NURULLAH ALBAYRAK- TR724.COM
Öğretmen, doktor, öğrenci, ev hanımı, iş adamı, gazeteci, avukat, hakim, savcı ve siyasetçinin de aralarında olduğu 150.000’e yakın kişi hakkında soruşturma açıldı. Açılan davalar neticesinde binlerce mahkumiyet kararları verildi. Yargıtay 16. Ceza Dairesi ve Yargıtay Ceza Genel Kurulu tarafından da 10’larca örgüt suçlamasıyla ilgili kararlar verildi. Ancak, tüm bu soruşturma, yargılama ve mahkumiyet kararlarına rağmen insanlar ne bu kararlara inanıyor ne de yapılan değerlendirmeleri doğru kabul ediyor.
Bunun en önemli nedenlerinden birisi, ‘Terör finansmanı filan, üfleriz Gazi abi’ sözünde gizli. Bu ifade, Bursa Cumhuriyet Savcılığı tarafından hazırlanan bir iddianamenin 317. sayfasında, polislerce yazılan bir notta aynen yer almıştır. Bu notta, bir kahvaltı için satılan davetiyelerin ‘örgüte yardım’ olarak yansıtılacağı şu şekilde belirtilmiştir: “… Örgüte yardım dicez. Ceylan ve Mediha kendi Facesinde de paylaştı ortak bir tespit yapacağız, ikisine de ekleyecez. İkisinin de davetiye satıış ile ilgili görüşmeleri var öneeeemliiii. Terör finansmanı filan, üfleriz, gazi abi…” Yazılan bu nota göre, bir davetiye satışının terörün finansmanı suçu olarak değerlendirildiği bunun da bizzat polislerin ifadesine göre ‘üflenerek’ oluşturulduğu anlaşılmaktadır. Yani polis memurları suçu üfleyerek oluşturacaklarını ifade etmişler bunu da pişkin bir şekilde not olarak yazabilmişlerdir.
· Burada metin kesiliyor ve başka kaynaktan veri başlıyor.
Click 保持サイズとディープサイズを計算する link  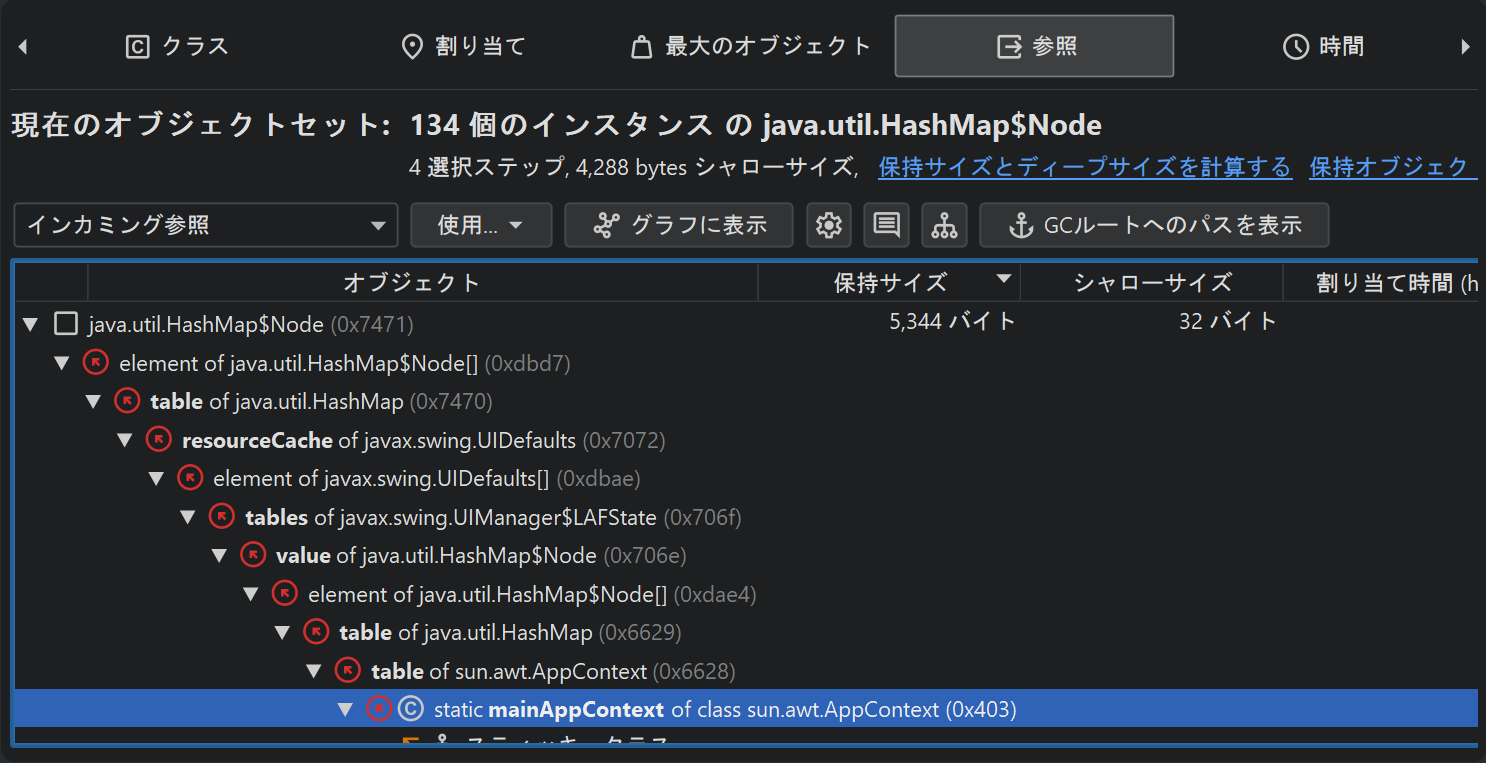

Aynı pişkinlik, siyasilerde ve bazı yargı mensuplarında da olduğu için suçlamalar yasalara göre değil üfürülerek oluşturulmaktadır. Suçlamalar ‘üfürülerek’ oluşturulduğu için de bu iddialara; aklı, vicdanı ve gözü köreltilmiş bir kesim dışında kimse inanmamaktadır.
ÜFÜRÜKTEN YARGI
En son Mersin ve Hatay örneğinde de üfürülerek suç oluşturulduğunu gördük. Üniversite öğrencisi kızların ve ev hanımlarının olduğu 10’larca kişi terör örgütü suçlamasıyla gözaltına alındı ve tutuklandı. Gözaltı gerekçesi, tutuklu olan insanların ailelerine yardımcı olmaya çalışmak. Sonradan medyaya yansıyan bir haberde ise ‘suikast şifresi çözüldü’ denilerek, polis ve yargı mensuplarının üfleme usulüyle suç üretmeye çalıştıkları görüldü. Herkes kabiliyetine göre üfleme yaptığı için Mersin polisi bu konuda daha kabiliyetli olduğunu da göstermiş oldu.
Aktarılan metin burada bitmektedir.